### [Given text]
Goldberg v. Boston Elevated Railway Co.

212 Mass. 13 | Mass. | 1912

Sheldon, J.

It is conceded that there was evidence of negligence for which the defendant was responsible. The right of each plaintiff to recover depends therefore upon the question whether the jury were warranted in finding that Joseph Goldberg was in the exercise of due care.

He was a boy of a little more than ten years of age and was then of average intelligence. He undertook to cross Washington Street in Boston, where the defendant operated two tracks of its electric railway, and cars were frequently passing thereon in each direction, as he knew. It was about eight o’clock in the evening. He passed behind one car, on the track nearer to the sidewalk which he had left, looked around that car but saw no car .coming on the farther track, went upon that track and was hit by a car coming thereon. There was no light upon that car and no gong was sounded upon it, but the street was unobstructed.

If these were all the facts, and if the accident had happened in daylight and there had been nothing to interfere with his view-of the approaching car, it would be difficult to say that he could be found to have acted with the due regard for his own safety which is to be expected even from one of his tender age. Stackpole v. Boston Elevated Railway, 193 Mass. 562. Holian v. Boston Elevated Railway, 194 Mass. 74. Casey v. Boston Elevated Railway, 197 Mass. 440. But it was more than an hour after sunset, and the defendant’s elevated structure must have tended more or less to darken that part of the street upon which the surface tracks *15were laid. How far this was remedied by the fact that it was not very dark, was for the jury to say. He had nearly crossed the farther track when he was hit. The car that hit him was moving rather rapidly.

### [Brief 1]
Why does each plaintiff's right to recover, according to the opinion above, depend on whether the jury could find that Joseph Goldberg was exercising due care? Answer in one to three sentences.

### [Records shown]
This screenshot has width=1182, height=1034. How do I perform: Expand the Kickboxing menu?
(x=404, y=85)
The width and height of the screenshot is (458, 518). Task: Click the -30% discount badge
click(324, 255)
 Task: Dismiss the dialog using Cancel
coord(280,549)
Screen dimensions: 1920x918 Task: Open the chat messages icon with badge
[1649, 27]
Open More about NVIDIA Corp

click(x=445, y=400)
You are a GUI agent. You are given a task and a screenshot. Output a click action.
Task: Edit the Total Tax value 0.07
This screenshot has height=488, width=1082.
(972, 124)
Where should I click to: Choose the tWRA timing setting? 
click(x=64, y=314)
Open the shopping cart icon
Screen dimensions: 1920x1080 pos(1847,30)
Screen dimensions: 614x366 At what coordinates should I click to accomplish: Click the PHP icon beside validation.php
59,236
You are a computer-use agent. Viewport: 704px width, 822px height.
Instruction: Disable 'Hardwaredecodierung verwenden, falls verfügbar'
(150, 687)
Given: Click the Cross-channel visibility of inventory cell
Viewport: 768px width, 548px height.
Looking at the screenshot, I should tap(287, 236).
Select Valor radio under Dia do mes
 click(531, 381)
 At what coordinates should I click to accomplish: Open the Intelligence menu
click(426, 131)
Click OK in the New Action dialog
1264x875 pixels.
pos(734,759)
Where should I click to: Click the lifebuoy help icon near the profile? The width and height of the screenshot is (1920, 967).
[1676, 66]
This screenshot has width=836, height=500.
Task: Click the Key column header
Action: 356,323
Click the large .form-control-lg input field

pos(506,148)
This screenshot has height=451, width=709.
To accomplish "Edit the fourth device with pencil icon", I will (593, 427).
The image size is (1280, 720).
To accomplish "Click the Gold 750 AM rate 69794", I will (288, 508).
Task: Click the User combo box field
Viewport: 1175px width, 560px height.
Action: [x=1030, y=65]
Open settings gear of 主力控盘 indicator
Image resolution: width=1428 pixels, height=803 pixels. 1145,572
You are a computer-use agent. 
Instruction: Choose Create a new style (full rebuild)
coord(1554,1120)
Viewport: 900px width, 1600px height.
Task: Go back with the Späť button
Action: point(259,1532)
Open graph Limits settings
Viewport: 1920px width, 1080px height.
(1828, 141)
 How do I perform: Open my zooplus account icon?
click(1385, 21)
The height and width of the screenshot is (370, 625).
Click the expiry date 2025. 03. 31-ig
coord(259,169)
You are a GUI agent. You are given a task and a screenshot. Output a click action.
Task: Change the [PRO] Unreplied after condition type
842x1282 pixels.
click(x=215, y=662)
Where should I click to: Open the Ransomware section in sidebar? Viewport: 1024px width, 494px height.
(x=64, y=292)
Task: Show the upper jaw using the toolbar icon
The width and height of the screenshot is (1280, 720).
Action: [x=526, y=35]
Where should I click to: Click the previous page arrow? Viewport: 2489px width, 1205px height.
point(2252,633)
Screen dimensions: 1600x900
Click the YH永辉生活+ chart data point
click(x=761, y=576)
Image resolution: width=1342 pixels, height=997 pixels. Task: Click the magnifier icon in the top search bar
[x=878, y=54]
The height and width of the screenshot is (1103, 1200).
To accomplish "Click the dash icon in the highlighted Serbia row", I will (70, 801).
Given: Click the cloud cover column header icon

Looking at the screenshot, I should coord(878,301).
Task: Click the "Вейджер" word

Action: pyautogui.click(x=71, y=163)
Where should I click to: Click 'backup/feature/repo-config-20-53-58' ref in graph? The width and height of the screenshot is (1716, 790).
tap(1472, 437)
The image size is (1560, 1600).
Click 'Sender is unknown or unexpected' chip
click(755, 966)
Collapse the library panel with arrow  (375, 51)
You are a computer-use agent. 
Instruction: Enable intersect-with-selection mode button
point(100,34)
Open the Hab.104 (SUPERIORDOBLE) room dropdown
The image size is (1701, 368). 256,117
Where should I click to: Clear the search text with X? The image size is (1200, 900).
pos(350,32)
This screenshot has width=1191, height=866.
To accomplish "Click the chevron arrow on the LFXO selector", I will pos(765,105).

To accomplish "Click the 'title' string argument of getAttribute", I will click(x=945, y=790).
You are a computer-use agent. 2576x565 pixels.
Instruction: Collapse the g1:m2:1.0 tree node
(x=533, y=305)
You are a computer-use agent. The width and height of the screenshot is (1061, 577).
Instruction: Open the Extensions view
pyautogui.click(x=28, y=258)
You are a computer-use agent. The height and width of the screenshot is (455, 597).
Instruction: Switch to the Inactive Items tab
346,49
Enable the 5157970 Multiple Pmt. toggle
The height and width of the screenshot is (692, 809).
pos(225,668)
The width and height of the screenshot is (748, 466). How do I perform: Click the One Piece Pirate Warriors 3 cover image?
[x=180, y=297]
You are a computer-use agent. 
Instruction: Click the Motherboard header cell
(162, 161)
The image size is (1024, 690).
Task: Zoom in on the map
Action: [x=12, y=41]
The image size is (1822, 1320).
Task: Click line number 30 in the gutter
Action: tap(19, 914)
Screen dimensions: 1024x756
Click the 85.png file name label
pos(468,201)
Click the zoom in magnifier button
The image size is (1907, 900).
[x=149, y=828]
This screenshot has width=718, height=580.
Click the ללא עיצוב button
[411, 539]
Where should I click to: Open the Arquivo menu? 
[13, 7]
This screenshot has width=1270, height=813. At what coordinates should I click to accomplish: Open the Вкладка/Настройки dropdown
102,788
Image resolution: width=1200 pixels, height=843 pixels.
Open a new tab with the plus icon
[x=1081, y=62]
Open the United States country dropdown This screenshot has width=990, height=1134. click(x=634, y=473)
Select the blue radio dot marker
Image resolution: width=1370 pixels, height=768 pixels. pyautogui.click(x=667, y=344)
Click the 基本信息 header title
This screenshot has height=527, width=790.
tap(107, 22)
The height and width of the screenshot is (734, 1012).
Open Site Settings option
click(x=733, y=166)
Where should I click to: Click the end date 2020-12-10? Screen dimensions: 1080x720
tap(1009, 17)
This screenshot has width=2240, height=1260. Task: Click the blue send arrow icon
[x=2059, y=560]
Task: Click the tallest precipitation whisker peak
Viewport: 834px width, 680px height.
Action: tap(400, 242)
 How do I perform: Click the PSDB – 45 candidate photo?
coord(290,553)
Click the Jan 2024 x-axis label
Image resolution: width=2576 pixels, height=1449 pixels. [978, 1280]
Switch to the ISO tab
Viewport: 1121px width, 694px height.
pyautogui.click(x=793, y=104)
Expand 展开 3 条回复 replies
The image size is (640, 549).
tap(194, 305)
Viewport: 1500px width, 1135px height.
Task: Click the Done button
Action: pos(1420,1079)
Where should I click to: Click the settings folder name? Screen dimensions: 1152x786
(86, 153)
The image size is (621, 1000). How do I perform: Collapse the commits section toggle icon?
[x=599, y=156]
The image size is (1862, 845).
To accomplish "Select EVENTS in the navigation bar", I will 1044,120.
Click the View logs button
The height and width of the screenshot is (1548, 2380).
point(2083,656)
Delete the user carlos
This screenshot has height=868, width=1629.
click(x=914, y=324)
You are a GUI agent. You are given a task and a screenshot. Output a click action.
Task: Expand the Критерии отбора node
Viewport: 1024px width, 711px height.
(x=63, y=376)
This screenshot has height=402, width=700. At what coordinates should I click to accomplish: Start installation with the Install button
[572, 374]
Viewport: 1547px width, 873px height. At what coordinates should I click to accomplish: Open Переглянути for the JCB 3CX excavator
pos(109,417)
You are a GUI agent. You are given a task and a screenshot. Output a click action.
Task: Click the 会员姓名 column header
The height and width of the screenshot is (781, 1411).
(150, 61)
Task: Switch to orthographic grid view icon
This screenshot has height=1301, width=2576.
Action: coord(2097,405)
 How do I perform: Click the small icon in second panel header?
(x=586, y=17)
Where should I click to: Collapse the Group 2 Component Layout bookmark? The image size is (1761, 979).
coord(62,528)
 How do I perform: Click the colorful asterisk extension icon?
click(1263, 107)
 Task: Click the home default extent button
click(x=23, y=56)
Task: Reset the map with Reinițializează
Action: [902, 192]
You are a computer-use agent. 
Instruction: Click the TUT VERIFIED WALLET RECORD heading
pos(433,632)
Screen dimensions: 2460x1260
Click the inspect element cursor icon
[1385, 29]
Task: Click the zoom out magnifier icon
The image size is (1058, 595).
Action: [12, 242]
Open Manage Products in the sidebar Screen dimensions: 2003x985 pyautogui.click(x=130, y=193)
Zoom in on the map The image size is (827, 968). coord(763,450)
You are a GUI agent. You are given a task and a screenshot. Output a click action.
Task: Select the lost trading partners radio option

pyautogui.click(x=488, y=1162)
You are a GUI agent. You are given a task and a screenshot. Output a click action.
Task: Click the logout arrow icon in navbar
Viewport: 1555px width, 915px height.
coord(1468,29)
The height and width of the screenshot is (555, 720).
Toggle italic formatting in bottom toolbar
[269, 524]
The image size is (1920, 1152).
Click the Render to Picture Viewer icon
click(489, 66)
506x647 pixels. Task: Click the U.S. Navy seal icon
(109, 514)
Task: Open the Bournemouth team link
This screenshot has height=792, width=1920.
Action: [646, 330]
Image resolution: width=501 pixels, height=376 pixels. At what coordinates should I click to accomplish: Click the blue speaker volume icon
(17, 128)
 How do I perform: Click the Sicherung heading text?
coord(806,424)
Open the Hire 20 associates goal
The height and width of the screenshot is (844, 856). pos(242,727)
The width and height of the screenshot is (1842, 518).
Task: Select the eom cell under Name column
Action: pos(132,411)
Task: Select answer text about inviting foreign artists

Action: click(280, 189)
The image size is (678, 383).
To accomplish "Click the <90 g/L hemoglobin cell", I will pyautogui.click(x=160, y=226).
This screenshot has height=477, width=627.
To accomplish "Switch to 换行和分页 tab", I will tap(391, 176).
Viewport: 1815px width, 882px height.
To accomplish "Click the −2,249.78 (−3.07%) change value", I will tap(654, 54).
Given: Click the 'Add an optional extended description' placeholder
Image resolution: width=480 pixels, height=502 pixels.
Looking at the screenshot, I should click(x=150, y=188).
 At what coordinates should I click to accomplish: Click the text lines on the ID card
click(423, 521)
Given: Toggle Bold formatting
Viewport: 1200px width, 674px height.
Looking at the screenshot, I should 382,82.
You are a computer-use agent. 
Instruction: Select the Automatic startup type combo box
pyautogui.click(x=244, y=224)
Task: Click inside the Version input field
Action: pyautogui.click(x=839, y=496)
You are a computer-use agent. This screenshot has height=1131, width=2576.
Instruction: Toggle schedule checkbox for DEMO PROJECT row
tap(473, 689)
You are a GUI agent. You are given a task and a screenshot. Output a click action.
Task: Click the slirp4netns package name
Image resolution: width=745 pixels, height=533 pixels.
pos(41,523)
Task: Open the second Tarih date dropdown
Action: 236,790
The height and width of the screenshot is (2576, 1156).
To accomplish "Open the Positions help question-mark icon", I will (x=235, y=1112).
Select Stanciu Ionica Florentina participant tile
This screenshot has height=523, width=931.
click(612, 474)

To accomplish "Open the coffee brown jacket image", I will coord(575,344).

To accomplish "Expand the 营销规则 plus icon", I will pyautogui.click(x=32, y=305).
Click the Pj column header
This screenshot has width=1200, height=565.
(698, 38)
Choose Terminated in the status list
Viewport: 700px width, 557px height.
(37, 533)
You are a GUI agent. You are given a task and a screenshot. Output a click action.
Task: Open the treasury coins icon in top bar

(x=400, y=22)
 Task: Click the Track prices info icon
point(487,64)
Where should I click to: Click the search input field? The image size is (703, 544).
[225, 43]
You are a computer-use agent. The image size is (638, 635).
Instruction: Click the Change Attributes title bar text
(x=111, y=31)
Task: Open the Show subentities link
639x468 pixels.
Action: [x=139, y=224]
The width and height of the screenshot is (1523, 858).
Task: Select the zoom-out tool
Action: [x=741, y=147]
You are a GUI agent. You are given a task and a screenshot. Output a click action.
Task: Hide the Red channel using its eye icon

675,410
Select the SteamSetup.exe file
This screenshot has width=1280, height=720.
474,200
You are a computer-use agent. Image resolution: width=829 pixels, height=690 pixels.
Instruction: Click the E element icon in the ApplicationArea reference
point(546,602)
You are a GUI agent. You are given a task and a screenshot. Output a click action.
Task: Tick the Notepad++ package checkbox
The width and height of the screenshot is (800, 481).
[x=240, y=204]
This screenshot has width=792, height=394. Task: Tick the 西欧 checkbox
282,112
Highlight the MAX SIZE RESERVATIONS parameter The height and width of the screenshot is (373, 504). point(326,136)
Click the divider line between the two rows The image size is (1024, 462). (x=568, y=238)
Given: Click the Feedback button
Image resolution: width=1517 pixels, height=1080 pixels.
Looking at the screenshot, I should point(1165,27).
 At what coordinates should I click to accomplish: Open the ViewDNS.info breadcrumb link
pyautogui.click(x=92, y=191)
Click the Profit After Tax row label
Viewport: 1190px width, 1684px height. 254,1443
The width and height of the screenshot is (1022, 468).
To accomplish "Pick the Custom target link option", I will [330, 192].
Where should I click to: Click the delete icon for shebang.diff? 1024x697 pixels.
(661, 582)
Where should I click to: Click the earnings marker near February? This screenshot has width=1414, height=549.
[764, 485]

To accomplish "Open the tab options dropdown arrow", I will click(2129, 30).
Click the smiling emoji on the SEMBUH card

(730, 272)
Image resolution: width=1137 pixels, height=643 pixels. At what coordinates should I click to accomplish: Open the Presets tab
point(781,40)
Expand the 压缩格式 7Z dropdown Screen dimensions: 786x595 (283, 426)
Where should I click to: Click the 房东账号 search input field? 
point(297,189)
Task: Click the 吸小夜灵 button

### [Brief 2]
Can you put the records between the lines holding "Task: Click the Track prices info icon" and "point(546,602)", inclusive, into a Markdown table with the columns Row and Line, leaving out blank lines?

### [Task answer 1]
It is conceded that there was evidence of negligence for which the defendant was responsible. Recovery therefore turns on whether the jury were warranted in finding that Joseph Goldberg was in the exercise of due care.

### [Task answer 2]
| Row | Line |
|---|---|
| 1 |  Task: Click the Track prices info icon |
| 2 | point(487,64) |
| 3 | Where should I click to: Click the search input field? The image size is (703, 544). |
| 4 | [225, 43] |
| 5 | You are a computer-use agent. The image size is (638, 635). |
| 6 | Instruction: Click the Change Attributes title bar text |
| 7 | (x=111, y=31) |
| 8 | Task: Open the Show subentities link |
| 9 | 639x468 pixels. |
| 10 | Action: [x=139, y=224] |
| 11 | The width and height of the screenshot is (1523, 858). |
| 12 | Task: Select the zoom-out tool |
| 13 | Action: [x=741, y=147] |
| 14 | You are a GUI agent. You are given a task and a screenshot. Output a click action. |
| 15 | Task: Hide the Red channel using its eye icon |
| 16 | 675,410 |
| 17 | Select the SteamSetup.exe file |
| 18 | This screenshot has width=1280, height=720. |
| 19 | 474,200 |
| 20 | You are a computer-use agent. Image resolution: width=829 pixels, height=690 pixels. |
| 21 | Instruction: Click the E element icon in the ApplicationArea reference |
| 22 | point(546,602) |